The district’s problems at Essex Heights began in 2008, when a meter broke down after only 2 1/2 years because it couldn’t handle high flows. Two subsequent meters from the same manufacturer each lasted less than a year. In January 2011, the district turned to estimating.

Wanting to finally fix the problem, the district installed a new meter setup in September 2011, O’Donnell said, after it consulted with supplier Badger Meter. It proved to be the wrong configuration, with a later test from an outside firm showing poor meter accuracy.

“They gave us the best advice they could, and we really couldn’t go after them,” O’Donnell said of Badger. “Each situation is very unique, and they tried their best.”

John Fillinger, director of marketing of Badger Meter, said he didn’t have specific information on the Essex Heights meter setup. Generally speaking, he added it sounds like the correct meter setup for such a complex, but other variables, such as how it was installed, could have been at play.

“Whether there are variables that need to be addressed at that specific site, that I can’t address because I wasn’t on site,” Fillinger said.

O’Donnell said he’s confident the new meter will continue to be accurate. He previously said the state-of-the art technology relies on ultrasonic sensors to track water flow, rather than moving parts that can fail.

“We were waiting for the technology to catch up,” he said in regard to why it took so long to find a new meter.

The district paid $8,535 for the meter that failed in 2008, while the two manufacturer replacements were under warranty at no cost. The 2011 Badger meter cost the district $10,300, and the meter installed last month was $5,620.

O’Donnell said the Essex Heights situation is “very unique,” and estimating for such a lengthy period hasn’t occurred elsewhere in the district. In a follow-up interview this week, he said Essex Heights will soon be billed with the new meter.

If future bills show water use has dropped compared with estimated bills, the district could give the complex a credit, O’Donnell said.

The district declined to release past and future Essex Heights water bills, saying that is private information that can be released only with the complex’s permission.

Scott Kelly, vice president of Cal West Enterprises, said he wasn’t aware that the San Dieguito district was estimating water use at the complex. He said he planned to discuss the matter with the district this week.

While he has questions, Kelly credited the district with aiding Cal West in making drought-friendly changes.

“We’ve had a good relationship over the years,” he said.

Alan Pentico, executive director of the San Diego County Apartment Association, said when a meter breaks, estimating for one month to four months is typical.

On a related note, he said pending state legislation would require that new apartment complexes submeter and provide individual bills, changes that have been shown to encourage conservation. Old apartments are excluded from the law, though.

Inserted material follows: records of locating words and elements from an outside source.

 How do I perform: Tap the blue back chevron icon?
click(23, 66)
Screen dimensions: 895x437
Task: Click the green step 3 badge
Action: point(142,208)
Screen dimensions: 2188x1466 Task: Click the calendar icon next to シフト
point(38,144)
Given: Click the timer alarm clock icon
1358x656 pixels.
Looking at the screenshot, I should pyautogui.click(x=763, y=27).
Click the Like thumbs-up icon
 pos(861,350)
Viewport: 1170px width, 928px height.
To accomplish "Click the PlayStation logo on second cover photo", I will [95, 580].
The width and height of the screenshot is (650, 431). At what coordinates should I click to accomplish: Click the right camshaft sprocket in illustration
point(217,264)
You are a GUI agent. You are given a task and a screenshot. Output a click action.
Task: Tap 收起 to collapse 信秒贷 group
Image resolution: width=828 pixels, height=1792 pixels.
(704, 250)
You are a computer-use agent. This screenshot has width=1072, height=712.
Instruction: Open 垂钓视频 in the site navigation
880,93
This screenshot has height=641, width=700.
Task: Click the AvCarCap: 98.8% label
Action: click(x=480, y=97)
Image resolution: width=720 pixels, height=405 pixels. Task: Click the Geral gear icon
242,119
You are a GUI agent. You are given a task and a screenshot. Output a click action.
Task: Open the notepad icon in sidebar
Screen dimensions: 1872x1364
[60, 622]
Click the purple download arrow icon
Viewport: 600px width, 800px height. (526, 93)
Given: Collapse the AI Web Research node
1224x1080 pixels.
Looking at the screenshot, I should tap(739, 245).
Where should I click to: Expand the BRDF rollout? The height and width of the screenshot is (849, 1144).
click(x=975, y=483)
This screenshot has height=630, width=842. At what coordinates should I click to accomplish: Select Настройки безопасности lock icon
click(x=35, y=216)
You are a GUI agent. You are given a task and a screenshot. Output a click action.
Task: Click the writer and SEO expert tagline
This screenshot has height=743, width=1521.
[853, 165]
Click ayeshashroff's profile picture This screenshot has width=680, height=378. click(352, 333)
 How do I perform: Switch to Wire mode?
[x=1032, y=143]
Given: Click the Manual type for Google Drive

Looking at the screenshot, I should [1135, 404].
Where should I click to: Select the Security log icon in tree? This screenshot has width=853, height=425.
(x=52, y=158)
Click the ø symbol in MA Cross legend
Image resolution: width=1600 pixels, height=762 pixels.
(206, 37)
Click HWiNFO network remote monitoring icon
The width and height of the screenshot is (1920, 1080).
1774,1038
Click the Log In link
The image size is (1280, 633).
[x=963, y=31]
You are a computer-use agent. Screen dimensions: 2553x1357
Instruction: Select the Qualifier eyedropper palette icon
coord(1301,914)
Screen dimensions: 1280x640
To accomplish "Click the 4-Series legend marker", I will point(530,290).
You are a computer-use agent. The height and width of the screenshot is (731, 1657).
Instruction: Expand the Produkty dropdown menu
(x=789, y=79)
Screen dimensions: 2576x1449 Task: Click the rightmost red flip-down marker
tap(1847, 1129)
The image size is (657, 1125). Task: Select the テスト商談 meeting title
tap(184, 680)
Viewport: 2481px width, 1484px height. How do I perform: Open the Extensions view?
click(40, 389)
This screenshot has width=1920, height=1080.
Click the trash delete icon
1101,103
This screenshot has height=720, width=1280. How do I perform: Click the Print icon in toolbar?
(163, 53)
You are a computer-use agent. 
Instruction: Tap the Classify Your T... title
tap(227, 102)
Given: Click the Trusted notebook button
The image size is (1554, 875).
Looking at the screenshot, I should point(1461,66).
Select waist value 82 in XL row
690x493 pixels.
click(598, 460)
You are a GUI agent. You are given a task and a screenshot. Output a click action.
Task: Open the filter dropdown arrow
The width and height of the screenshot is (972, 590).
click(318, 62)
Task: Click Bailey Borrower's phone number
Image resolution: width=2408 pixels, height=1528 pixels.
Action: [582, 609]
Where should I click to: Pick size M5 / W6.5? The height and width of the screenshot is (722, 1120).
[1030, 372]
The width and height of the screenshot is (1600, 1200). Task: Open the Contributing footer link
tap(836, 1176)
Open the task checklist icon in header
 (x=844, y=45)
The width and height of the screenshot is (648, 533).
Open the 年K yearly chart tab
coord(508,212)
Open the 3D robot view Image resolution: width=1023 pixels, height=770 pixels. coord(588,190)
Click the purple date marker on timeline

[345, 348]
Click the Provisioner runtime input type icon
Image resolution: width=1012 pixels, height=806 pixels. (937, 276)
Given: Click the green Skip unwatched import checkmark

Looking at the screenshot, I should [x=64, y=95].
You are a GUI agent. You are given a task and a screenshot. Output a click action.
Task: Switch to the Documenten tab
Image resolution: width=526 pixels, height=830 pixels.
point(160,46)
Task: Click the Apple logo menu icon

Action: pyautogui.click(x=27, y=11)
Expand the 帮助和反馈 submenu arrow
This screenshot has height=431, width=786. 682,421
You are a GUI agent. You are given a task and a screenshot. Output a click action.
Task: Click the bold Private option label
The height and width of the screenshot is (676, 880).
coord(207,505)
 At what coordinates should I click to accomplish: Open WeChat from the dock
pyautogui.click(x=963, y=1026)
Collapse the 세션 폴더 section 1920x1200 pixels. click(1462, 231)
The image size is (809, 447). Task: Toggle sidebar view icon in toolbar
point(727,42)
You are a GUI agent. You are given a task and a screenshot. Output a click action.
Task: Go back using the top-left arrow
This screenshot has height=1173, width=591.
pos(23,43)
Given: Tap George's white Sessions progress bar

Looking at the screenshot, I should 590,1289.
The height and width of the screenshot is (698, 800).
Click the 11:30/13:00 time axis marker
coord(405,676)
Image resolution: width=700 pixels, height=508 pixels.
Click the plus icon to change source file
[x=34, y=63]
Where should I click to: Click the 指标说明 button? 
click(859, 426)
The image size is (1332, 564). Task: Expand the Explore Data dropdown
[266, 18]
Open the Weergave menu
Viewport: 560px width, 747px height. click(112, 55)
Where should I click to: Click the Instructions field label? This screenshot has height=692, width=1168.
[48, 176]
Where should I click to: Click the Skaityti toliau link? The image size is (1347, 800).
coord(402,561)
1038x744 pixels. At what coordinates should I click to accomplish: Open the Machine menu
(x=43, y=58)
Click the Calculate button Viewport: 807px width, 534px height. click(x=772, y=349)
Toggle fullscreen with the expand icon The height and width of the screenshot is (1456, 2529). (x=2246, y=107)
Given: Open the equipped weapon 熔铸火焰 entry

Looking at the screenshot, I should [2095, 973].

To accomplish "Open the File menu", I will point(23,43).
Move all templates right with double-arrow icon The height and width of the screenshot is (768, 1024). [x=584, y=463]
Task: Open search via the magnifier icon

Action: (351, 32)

District board President Catherine Blakespear, who has been on the job six months, said this was the first she had heard of the Essex Heights meter situation. At first glance, she said Essex Heights is one property, but accuracy should be prioritized to encourage conservation throughout the district.

“We want to encourage apartment complexes to do exactly what they’ve done,” she said of water-saving measures at Essex Heights.